The University of Southampton comprises over 6,000 staff. Over 2,000 are academic-related professional staff (ARPS). We work across 17 distinct professional services: responsible for student and education services, libraries and the arts, widening participation and social mobility, global recruitment and admissions, residences, iSolutions, and the list goes on. ARPS are fundamental to the running of the university. Whilst our collective voice in UCU may be smaller in relation to our academic colleagues, we are affected by many of the same issues, we are of equal importance when it comes to challenging issues of our pensions, pay, workloads, casualisation and equality, and it is imperative that ARPS make it clear that we will not stand for the erosion of our pay and conditions.
Many ARPS will be affected by the ongoing USS pensions dispute, and indeed, many of us have taken strike action on this issue previously at Southampton in 2018, 2019 and 2020. On 31st March 2022, UCU issued a call for VCs across the UK to demand UUK revoke the cuts to the pensions after the health of USS finances were revealed. The changes due from 1st April see staff who pay into USS lose up to 35% of their pensions when they get to retirement. If you haven’t already, you can use the UCU modeller to see how you could be affected by these cuts.

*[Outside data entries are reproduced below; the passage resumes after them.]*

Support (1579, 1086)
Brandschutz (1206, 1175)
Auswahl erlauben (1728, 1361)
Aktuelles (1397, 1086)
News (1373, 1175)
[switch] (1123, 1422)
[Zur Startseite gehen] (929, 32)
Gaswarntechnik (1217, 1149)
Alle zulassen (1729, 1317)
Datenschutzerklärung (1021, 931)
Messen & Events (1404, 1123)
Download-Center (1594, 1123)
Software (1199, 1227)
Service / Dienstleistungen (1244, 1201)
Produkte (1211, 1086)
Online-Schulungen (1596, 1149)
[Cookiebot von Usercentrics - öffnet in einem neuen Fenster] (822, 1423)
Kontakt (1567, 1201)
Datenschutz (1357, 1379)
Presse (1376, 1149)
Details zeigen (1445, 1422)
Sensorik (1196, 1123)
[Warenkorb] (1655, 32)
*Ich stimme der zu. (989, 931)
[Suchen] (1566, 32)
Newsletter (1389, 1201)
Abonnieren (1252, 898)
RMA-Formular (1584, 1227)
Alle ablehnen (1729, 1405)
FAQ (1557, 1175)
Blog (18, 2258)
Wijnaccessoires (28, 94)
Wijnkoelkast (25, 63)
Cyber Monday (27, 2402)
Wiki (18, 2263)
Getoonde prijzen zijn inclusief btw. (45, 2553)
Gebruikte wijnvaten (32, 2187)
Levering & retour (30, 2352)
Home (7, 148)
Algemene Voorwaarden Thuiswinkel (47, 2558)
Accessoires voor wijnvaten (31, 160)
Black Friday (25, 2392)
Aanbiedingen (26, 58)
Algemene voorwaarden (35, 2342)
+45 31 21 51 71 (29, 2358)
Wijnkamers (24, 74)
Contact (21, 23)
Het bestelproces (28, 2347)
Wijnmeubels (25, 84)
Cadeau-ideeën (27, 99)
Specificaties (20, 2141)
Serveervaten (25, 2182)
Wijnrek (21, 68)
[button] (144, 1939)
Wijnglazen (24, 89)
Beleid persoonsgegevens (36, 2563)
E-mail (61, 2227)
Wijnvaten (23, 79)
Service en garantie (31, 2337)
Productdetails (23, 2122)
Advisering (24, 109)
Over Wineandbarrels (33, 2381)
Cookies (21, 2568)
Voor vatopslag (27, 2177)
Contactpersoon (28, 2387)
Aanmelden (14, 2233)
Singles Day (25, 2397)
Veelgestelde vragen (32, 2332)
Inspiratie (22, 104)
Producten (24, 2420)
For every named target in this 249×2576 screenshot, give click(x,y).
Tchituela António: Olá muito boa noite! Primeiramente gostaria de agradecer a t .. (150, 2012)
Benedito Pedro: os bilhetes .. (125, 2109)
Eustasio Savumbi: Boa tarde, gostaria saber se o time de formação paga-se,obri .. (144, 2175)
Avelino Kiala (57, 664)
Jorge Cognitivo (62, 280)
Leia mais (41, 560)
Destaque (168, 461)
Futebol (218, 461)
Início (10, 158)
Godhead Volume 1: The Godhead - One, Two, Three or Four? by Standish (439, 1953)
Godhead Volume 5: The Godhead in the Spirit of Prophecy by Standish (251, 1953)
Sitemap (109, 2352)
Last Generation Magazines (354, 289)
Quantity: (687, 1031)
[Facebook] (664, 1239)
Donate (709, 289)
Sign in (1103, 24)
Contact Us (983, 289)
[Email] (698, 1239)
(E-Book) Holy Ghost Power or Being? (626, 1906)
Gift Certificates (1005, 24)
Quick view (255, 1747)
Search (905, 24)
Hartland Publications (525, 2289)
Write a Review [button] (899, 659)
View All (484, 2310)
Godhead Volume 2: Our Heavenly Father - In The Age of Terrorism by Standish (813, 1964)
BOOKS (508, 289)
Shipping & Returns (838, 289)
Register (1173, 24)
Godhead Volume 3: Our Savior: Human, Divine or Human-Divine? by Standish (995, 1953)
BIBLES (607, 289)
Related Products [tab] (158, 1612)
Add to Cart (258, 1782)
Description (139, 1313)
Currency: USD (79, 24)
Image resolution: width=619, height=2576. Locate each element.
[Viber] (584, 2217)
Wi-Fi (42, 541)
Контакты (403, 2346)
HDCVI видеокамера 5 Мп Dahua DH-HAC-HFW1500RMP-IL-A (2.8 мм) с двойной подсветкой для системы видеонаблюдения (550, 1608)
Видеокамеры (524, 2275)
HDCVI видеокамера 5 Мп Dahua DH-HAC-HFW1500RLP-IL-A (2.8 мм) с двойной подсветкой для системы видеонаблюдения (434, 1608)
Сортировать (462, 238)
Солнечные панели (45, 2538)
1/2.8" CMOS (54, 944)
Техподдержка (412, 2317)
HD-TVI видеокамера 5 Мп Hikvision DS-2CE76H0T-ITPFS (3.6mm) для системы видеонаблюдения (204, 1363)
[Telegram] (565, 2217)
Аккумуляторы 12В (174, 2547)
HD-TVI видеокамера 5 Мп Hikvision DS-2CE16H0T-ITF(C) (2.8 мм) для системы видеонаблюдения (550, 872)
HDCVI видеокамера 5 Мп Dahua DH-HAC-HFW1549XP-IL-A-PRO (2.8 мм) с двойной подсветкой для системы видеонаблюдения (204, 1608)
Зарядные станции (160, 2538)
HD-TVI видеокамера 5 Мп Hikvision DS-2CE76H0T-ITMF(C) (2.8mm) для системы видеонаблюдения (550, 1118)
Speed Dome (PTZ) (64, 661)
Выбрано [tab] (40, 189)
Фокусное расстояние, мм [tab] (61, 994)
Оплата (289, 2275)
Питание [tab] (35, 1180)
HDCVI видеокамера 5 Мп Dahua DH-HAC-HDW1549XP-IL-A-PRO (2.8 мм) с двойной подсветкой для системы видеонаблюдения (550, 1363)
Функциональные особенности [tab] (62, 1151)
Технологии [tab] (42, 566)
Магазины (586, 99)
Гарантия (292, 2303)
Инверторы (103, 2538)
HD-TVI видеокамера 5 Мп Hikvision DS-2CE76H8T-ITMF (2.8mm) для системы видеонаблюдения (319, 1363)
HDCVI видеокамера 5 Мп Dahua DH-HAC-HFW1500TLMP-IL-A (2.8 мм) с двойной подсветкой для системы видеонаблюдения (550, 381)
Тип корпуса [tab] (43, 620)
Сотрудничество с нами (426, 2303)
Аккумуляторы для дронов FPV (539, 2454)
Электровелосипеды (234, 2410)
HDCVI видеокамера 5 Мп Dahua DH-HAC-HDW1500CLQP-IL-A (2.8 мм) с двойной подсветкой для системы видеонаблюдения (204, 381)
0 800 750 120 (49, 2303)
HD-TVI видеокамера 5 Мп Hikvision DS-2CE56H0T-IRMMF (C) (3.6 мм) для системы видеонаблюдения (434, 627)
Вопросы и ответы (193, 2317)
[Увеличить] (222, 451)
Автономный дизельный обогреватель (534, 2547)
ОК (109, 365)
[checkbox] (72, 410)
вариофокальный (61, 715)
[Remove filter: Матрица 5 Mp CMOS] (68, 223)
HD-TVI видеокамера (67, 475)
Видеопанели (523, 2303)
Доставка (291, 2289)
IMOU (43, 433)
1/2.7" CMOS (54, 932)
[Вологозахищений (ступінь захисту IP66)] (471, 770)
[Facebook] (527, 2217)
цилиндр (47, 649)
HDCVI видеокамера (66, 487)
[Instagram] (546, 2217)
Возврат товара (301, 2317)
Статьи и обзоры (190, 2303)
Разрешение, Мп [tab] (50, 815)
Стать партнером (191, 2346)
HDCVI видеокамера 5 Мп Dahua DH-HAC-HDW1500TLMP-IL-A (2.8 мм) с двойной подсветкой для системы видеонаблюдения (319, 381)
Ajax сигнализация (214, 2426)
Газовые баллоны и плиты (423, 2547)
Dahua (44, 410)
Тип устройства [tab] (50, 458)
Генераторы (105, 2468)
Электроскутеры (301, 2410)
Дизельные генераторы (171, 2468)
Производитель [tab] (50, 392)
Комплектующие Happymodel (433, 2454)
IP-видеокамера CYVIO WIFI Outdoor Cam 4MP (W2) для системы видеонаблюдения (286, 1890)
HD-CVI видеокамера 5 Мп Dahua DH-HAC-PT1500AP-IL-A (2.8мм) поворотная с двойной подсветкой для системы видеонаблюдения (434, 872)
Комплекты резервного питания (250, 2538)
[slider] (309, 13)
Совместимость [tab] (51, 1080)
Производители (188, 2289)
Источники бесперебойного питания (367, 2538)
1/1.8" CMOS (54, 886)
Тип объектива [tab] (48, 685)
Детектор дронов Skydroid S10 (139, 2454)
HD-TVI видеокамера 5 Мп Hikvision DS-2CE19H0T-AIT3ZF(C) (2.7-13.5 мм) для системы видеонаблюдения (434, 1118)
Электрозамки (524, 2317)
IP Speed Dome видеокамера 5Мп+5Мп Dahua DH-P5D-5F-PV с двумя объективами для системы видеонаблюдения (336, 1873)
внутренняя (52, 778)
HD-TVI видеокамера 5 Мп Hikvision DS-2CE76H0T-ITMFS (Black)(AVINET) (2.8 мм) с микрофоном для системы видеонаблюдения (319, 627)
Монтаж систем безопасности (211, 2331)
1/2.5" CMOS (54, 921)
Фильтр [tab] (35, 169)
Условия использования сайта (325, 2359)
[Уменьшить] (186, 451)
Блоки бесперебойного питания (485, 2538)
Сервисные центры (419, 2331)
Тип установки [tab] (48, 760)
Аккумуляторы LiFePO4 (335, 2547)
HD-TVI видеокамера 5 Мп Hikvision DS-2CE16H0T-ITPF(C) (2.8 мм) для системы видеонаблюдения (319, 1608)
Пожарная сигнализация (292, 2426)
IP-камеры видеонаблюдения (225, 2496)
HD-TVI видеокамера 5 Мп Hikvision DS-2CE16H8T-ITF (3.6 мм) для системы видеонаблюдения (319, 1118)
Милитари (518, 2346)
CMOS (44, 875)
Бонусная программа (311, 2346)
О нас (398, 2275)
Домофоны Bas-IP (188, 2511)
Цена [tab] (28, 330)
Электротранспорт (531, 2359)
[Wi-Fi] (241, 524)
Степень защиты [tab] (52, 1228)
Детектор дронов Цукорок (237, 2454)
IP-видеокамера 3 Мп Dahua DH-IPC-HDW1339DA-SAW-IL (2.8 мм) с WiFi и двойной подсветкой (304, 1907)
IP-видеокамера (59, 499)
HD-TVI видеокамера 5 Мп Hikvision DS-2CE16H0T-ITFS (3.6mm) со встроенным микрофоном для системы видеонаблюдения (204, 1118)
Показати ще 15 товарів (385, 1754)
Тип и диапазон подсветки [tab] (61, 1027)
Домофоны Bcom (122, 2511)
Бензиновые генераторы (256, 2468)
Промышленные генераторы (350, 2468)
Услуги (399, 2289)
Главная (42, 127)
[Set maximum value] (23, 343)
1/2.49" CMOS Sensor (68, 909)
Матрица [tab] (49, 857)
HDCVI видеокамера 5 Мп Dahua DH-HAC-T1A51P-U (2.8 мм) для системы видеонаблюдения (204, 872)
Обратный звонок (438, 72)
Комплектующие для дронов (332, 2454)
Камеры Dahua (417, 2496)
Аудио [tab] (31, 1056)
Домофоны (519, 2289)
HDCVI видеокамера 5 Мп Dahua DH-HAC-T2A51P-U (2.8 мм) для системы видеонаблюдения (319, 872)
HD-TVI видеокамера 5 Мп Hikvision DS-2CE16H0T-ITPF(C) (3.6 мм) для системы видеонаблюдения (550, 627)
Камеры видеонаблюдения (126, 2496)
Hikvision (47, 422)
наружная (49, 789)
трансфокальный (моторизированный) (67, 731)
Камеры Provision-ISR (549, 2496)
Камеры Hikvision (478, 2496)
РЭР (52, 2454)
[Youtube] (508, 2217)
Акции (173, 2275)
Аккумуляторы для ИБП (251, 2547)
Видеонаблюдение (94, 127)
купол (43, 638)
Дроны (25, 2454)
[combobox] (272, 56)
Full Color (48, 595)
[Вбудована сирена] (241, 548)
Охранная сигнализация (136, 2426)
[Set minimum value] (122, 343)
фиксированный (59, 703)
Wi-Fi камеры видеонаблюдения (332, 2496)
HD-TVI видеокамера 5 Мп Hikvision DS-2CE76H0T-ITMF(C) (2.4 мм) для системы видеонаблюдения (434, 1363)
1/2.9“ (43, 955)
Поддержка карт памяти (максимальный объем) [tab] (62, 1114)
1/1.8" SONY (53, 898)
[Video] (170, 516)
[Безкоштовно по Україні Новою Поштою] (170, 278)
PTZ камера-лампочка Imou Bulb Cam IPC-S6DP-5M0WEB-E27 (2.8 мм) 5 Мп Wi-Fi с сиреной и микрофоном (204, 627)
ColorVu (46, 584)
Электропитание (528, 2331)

Along with our pensions, pay has been eroded consistently since 2009, with a recent report by UCU showing that pay is down by 25.5% in real terms. ARPS are already in a position where there is no consistency with academic colleagues in regards to a framework for pay and promotion. Relatedly, the national picture on pay inequality is bleak. The pay gap between Black and white staff is 17%. The disability pay gap is 9%. The mean gender pay gap is 15.1%. An earlier blog in this series pointed to the pervasive gender pay gap at the University of Southampton. The erosion of pay is closely linked to increased casualisation. There are approximately 15k ARPS employed on temporary contracts. The issue of casualisation HE is not exclusive to our academic colleagues. Across the University of Southampton, professional services have undergone or are undergoing restructures, and there are departments still reeling from loss of staff after the latest rounds of voluntary severance in 2020. This has seen temporary posts and uncertain secondments proliferate, putting strain on teams, and adding to workloads where staff turnover is high and gaps in teams aren’t being properly resourced. For an institution that has just unveiled a new strategy that states a commitment to put its people at the ‘heart’, presiding over sustained cuts to our material conditions at a time when the cost of living is the highest it has been in decades is contemptuous.
Voting to take strike action is hard. It can be particularly difficult when you are one of only a small handful of colleagues in a team – or sometimes the only one – who are members of UCU. However, visibility of ARPS on the picket line is key to growing our numbers at the branch and making that collective voice stronger. Without ARPS, universities would cease to run. Academics would suffer, students would suffer, and the wider community would suffer. We need to stand unified with our academic colleagues, recognising that the issues outlined in the ballot affect us all.